The Real Work is Done in the Dojo! (Or the Office)

Bit of training at the gym, not bad for an old fella.

This is the time of year when you think about what you did and didn’t do in the last year, and start thinking what you will do in the coming year. Hopefully this will help…

 

I fought in full-contact Karate tournaments for ten years, and I coached & helped coach other fighters for at least five years. One of the first things that you learn is that the real work is done in the dojo or the gym. The real work is the preparation. -All else being equal, the winner of any given bout will be the fighter who has done more prep work.

This is the same for any sport, and for business too.

Preparation for sport can be broken into:

  • Physical Conditioning
  • Technique
  • Mental Conditioning

You need to work on all areas. Leaving out any one of these three areas will create a vulnerability on the day, which will either cause you to fail or can be leveraged by the competition to ensure you fail.

And the same can be said of business. Although I would probably break business prep down into:

  • Product and Industry knowledge
  • Core Skills
  • Mental Conditioning (discipline)

## Dataset records
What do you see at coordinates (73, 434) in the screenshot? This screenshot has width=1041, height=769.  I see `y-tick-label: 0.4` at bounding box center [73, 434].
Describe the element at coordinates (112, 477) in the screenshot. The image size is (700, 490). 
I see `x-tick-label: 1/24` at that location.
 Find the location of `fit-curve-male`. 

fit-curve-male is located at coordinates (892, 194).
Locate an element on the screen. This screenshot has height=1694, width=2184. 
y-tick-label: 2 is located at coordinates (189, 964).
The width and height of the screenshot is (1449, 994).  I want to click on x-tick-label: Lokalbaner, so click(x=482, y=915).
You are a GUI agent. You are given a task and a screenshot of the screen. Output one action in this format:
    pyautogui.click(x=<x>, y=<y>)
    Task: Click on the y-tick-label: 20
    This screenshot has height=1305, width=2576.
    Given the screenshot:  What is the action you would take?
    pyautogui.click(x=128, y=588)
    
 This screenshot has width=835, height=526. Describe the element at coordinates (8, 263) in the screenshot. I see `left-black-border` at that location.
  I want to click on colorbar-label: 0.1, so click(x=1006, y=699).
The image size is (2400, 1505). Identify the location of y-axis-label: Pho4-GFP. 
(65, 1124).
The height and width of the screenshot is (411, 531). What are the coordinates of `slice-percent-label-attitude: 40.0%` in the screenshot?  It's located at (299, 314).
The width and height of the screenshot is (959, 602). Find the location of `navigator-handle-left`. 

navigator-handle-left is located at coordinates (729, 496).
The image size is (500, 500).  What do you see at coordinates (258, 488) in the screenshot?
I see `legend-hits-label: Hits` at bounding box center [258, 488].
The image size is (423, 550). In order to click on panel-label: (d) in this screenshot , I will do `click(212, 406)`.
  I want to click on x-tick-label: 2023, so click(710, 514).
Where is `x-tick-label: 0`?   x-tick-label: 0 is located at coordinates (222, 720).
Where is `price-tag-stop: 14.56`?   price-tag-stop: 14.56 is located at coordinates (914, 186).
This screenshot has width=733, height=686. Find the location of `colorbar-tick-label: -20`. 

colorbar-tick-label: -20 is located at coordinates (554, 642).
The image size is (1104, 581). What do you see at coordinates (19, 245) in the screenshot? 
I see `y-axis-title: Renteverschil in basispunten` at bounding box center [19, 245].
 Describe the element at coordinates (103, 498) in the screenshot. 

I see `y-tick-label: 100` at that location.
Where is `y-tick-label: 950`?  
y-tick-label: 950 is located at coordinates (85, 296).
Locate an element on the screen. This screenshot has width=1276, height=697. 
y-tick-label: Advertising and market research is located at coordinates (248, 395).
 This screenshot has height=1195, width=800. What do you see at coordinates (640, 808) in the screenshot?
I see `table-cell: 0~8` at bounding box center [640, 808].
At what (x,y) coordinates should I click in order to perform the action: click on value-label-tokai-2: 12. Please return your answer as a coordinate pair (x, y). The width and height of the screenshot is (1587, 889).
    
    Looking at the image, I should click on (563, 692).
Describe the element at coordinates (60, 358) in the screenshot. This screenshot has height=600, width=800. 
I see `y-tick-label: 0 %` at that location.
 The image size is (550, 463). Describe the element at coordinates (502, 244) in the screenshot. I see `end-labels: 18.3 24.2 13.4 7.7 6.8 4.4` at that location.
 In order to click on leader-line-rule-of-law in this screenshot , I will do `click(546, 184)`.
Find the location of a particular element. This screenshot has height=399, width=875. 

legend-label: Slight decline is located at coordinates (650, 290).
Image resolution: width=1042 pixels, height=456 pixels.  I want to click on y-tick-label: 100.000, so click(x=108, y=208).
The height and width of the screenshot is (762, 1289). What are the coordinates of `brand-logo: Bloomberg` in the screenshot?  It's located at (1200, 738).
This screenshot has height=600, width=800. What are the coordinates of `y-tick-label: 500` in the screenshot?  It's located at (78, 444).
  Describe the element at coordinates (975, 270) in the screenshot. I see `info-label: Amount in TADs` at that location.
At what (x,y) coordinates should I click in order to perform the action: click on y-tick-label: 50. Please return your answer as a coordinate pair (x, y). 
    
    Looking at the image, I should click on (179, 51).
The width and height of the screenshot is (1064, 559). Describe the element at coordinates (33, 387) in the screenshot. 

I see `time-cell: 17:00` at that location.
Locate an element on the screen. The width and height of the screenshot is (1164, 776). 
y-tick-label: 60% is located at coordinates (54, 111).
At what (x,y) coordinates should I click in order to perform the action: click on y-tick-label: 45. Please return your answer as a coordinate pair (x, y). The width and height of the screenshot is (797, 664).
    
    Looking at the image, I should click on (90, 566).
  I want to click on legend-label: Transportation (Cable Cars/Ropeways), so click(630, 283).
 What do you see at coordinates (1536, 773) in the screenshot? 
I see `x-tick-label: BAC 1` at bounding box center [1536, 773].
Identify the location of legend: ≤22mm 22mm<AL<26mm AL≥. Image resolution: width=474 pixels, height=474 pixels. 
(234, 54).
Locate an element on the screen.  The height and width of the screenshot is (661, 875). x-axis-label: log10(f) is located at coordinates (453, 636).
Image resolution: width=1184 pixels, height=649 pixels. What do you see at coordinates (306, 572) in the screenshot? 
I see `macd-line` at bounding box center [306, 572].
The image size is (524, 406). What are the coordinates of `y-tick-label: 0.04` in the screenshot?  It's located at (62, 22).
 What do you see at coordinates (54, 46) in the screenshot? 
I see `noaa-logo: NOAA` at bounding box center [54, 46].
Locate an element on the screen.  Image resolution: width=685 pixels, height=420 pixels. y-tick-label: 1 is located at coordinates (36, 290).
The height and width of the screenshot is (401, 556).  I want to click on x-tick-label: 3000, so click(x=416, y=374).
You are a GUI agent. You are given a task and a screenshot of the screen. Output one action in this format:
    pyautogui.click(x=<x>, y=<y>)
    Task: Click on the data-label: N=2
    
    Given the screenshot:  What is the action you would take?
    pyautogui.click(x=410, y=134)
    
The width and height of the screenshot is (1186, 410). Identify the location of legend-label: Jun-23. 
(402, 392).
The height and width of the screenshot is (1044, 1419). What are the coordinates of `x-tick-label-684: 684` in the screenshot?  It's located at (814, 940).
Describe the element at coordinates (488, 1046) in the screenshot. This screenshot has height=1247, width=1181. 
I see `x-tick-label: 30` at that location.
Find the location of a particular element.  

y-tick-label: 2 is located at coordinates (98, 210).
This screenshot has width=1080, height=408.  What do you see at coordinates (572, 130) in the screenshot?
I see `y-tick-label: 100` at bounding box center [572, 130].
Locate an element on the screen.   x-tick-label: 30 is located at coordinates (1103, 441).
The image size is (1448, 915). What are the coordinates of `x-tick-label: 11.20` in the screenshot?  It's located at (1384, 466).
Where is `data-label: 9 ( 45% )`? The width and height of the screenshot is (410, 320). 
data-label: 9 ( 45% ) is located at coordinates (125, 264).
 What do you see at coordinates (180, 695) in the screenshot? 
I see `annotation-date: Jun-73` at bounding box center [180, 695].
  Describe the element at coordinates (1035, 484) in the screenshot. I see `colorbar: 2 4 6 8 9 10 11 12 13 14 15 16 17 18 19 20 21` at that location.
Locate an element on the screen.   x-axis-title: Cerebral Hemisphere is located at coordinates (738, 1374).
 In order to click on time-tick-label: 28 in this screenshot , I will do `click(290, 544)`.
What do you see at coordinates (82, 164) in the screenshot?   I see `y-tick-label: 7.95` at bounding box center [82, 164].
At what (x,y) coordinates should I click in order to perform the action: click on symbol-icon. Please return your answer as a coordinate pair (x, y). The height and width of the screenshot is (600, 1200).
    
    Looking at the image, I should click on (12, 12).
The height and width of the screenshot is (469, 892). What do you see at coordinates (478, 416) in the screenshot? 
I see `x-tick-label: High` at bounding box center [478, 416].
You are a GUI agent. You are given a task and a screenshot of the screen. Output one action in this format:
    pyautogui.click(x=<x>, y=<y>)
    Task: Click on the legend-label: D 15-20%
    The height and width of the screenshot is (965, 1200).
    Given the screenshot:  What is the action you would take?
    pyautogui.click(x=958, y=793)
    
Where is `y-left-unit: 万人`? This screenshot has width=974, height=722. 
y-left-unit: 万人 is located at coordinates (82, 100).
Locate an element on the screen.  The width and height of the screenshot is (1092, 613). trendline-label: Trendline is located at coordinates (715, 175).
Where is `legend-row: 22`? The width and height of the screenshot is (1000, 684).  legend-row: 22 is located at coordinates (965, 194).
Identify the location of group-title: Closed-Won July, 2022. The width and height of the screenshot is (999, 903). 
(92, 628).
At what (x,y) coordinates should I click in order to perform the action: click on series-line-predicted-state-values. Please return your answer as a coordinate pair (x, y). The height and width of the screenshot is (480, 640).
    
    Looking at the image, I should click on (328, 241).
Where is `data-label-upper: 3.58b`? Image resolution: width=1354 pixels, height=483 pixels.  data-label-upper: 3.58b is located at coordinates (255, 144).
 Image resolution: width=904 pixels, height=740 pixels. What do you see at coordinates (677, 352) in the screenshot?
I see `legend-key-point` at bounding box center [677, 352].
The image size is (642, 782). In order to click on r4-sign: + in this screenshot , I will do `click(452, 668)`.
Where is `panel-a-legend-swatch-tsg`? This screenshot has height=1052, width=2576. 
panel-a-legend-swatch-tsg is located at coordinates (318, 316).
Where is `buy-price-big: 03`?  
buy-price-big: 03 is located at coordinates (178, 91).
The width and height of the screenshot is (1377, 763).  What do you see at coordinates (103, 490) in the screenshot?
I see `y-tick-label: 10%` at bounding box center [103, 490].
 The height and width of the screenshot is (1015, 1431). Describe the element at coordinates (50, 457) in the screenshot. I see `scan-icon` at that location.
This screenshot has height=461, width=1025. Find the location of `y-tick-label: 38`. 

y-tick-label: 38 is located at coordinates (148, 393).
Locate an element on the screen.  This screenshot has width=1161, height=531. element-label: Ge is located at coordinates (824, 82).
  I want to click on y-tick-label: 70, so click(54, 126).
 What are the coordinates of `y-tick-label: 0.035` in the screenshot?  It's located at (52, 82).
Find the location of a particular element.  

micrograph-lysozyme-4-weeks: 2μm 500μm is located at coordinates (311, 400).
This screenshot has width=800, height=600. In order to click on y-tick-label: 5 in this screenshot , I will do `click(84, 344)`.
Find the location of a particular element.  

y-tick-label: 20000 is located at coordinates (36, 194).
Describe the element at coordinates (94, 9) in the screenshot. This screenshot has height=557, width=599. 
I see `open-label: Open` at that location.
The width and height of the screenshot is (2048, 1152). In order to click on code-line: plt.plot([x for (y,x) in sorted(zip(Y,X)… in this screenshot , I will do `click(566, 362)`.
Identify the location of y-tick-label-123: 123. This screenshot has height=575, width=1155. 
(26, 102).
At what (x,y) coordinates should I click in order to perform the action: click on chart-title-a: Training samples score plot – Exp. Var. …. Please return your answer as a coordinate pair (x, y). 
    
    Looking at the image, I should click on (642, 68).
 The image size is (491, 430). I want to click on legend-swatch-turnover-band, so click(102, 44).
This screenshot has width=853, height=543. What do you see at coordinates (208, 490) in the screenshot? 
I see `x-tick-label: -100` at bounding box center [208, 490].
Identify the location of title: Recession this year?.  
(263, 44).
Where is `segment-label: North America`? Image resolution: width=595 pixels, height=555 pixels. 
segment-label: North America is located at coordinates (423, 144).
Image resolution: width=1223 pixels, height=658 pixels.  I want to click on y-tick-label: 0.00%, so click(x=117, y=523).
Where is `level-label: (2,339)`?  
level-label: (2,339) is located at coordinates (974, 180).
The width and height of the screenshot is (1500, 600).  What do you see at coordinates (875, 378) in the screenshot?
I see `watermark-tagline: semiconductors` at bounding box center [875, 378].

## What is required
Copy the preparation text from "You need to" up to and including "Mental Conditioning (discipline)", but change "Core Skills" to "Key Skills".

## Reply
You need to work on all areas. Leaving out any one of these three areas will create a vulnerability on the day, which will either cause you to fail or can be leveraged by the competition to ensure you fail.

And the same can be said of business. Although I would probably break business prep down into:

  • Product and Industry knowledge
  • Key Skills
  • Mental Conditioning (discipline)